___ Sayfa alıntısı

Pages

Büyük acıları yaşayan ya da tanıklık eden küçüklere bir kitap: KIPIRIK TAVŞAN

Bazen hayat birileri için öyle can yakıcıdır ki… 


Karşılaşılan olay karşısında yaşam anlamını yitirirken, kişiyi yoğun biçimde sarıp sarmalayan duygular hiç olmadığı kadar birbirine karışır. Korku, kızgınlık, suçluluk, yalnızlık, çaresizlik, isyan…   

Zordur buna katlanmak. Biz erişkinler soluk alamadığımızı hissederken ya çocuklar diye sormadan edemiyorum. Yirmi üç yıllık birlikteliğimde ki deneyimlerime dayanarak onlar için daha da zor olduğunu söyleyebilirim. Kendimi kötü hissediyorum, hayatın anlamı yok gibi şeyler söyleyemezler elbet ama kendi buldukları ifade yolları, farklı biçimde attıkları çığlıkları vardır. Onların attıkları çığlıklar duymak, yüreklerinden gelen sesleri anlayabilmek ayrı bir meziyet değil midir?

______
___ Sağlanan veriler

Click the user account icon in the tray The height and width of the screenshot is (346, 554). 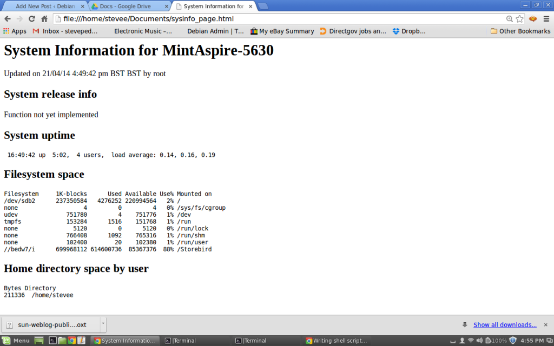pos(462,341)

______

* _Göreviniz_
Acı olaylar yaşayan çocuklara yönelik kitabı tanıtan yazıyı kaldığı yerden alıp sürdürün. Satırların bu işte hiçbir rolü yoktur.

* _Alıştırmanın cevabı_
Soma da yaşanan cinayet ardından; sevdiklerini kaybeden, yaşananlara tanık olan çocukların çığlıkları anlaşılabiliyor mu acaba?  Çok değil, üç yıl önce Van’da yaşanan depremde,  Roboski katliamında duyduk.  Hala seslerini işitir, acılarını hissederiz. 1999 da İzmit depremi… Çocukların da travma yaşadığı gerçeği İzmit depremi sonrasında görünür hale geldi. Uzmanlar tarafından çocukların travma ile baş edebilmeleri için özel programlar oluşturulduğu haberleri ardından bizler de ilk kez okullarda psiko eğitim çalışmalarına yöneldik. Bu süreci çocuk edebiyatına taşıyan (bildiğim kadarıyla) çocuk kitapları yazarı Aysel Gürmen oldu.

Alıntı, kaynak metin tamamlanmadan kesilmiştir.